> _Objective_: Reproduce the listing lines without changes, from the line containing "Where should I click to: Select the Samples" through the line containing "Looking at the screenshot, I should click(x=20, y=147).".

Target pointing data:

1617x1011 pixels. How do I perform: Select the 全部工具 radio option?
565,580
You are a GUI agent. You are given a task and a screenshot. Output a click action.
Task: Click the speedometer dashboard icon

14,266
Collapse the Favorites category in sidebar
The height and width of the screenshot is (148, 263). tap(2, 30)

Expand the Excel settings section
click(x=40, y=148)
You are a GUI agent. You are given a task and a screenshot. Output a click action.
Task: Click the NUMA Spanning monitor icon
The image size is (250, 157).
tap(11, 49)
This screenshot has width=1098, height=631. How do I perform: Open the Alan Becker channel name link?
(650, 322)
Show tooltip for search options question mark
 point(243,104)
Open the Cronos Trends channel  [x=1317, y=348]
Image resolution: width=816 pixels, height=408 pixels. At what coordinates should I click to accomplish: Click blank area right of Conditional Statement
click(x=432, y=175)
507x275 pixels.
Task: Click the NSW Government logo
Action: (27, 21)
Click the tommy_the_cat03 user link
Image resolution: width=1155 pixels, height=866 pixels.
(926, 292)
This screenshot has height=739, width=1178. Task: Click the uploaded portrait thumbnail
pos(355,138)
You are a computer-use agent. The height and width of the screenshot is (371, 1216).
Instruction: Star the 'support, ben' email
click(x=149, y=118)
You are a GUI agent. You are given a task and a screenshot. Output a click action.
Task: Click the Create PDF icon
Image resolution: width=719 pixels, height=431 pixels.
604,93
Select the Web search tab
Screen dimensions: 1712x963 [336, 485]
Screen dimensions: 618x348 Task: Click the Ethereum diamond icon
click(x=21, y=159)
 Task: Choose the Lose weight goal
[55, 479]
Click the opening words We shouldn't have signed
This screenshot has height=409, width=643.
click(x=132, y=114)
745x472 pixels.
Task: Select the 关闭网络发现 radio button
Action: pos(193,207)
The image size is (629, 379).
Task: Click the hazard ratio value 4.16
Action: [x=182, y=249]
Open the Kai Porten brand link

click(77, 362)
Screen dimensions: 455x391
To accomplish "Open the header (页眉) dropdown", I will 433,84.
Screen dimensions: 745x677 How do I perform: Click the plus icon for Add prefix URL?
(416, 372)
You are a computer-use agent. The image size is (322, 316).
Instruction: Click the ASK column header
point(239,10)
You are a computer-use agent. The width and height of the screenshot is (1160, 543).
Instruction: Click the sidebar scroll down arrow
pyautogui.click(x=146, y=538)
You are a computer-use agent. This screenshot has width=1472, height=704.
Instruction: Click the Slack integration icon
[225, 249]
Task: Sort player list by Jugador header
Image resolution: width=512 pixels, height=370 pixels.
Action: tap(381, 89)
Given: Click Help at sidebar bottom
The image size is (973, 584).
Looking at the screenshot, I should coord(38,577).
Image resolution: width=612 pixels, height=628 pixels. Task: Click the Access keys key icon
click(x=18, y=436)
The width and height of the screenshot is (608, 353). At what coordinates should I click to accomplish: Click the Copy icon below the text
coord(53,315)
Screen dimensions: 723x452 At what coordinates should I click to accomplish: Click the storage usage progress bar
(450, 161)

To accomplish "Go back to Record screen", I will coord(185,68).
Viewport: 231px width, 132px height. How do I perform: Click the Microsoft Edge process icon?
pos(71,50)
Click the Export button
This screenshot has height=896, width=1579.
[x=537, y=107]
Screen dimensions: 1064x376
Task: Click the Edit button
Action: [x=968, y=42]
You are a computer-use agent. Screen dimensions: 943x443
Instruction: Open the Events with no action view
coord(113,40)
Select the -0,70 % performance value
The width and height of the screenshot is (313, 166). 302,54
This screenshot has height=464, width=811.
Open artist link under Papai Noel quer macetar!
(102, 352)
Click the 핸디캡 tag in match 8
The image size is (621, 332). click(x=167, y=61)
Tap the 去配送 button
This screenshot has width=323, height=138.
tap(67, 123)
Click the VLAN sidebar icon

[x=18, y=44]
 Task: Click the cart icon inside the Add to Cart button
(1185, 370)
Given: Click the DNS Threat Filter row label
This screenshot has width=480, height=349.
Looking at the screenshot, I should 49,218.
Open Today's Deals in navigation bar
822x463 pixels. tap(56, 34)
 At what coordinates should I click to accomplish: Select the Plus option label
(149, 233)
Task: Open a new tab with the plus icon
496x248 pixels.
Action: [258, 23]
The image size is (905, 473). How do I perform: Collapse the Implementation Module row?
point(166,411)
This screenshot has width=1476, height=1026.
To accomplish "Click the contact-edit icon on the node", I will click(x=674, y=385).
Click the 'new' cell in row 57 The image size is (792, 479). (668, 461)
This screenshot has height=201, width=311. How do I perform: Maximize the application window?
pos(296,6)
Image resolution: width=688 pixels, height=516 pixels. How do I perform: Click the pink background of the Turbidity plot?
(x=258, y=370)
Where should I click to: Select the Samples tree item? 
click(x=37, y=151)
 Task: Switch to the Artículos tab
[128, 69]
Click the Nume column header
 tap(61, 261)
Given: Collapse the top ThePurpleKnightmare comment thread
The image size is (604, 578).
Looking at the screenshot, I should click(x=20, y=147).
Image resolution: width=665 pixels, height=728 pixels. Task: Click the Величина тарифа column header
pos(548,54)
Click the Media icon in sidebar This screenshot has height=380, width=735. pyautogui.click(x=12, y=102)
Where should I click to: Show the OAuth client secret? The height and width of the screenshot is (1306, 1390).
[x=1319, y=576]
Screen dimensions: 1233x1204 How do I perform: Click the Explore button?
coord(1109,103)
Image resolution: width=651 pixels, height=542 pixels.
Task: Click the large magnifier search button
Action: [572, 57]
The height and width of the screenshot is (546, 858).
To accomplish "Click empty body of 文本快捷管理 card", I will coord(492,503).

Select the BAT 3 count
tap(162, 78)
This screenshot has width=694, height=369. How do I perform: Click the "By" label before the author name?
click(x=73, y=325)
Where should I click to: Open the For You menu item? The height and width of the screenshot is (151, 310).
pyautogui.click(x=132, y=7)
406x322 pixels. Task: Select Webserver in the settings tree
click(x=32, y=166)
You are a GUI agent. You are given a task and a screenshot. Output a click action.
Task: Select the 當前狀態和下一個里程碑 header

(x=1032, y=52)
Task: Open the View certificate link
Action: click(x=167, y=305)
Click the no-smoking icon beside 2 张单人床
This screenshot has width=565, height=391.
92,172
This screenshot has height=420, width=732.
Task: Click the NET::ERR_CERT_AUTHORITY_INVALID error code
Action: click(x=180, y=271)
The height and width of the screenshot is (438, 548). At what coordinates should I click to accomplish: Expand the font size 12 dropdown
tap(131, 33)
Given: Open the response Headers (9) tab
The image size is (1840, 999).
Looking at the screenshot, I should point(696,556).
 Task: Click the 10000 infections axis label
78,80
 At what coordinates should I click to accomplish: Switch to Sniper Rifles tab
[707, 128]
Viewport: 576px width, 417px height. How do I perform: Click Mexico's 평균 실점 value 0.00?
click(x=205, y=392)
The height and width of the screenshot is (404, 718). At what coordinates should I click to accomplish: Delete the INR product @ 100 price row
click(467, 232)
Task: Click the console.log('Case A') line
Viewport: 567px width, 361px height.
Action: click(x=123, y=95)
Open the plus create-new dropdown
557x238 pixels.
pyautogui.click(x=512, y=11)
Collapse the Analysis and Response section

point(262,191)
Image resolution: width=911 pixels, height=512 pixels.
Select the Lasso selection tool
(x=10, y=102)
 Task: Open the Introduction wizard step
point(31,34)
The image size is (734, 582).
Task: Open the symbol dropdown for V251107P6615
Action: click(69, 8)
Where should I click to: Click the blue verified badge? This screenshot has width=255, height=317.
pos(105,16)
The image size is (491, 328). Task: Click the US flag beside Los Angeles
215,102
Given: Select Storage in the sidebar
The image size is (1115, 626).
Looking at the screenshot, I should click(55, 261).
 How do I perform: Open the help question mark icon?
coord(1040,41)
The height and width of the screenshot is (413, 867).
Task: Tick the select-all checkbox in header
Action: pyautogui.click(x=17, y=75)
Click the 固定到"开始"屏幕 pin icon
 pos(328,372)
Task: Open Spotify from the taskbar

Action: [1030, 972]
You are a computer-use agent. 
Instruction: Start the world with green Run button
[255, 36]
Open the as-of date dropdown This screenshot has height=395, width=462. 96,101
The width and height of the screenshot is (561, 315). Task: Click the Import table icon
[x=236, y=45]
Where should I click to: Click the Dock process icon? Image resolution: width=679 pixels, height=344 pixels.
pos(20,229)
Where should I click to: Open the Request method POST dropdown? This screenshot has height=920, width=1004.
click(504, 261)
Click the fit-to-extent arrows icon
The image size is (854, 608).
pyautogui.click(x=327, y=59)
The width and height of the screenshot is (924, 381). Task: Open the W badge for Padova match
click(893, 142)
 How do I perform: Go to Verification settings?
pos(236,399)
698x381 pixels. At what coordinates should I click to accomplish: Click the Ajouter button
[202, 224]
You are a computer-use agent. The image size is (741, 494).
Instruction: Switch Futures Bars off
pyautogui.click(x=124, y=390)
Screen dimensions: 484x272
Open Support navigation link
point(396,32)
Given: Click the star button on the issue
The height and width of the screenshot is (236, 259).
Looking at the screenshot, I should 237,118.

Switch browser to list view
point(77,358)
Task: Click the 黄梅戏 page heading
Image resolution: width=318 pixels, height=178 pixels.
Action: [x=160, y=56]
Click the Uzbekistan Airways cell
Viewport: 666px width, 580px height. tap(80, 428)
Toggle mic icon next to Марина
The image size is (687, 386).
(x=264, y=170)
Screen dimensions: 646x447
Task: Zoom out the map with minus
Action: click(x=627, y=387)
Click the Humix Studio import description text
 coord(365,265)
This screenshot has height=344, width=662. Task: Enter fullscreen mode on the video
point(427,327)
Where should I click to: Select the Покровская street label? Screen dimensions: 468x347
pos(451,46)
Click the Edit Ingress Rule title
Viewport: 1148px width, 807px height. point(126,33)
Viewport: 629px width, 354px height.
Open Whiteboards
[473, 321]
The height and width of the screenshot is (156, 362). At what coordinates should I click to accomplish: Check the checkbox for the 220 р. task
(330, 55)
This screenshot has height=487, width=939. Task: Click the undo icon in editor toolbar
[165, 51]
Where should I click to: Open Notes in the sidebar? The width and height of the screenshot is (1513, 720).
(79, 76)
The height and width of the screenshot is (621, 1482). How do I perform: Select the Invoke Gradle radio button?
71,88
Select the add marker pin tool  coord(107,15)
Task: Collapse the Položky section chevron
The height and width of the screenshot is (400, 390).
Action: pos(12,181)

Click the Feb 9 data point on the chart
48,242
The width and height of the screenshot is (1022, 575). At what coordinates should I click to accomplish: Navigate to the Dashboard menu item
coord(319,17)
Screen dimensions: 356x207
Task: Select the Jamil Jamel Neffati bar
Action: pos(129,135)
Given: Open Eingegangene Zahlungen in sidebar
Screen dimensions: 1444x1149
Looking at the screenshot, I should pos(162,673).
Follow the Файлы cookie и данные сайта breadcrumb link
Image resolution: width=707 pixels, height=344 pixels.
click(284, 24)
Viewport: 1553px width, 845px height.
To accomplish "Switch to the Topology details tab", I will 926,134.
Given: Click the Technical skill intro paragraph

> _Result_:
Where should I click to: Select the Samples tree item? 
click(x=37, y=151)
 Task: Switch to the Artículos tab
[128, 69]
Click the Nume column header
 tap(61, 261)
Given: Collapse the top ThePurpleKnightmare comment thread
The image size is (604, 578).
Looking at the screenshot, I should click(x=20, y=147).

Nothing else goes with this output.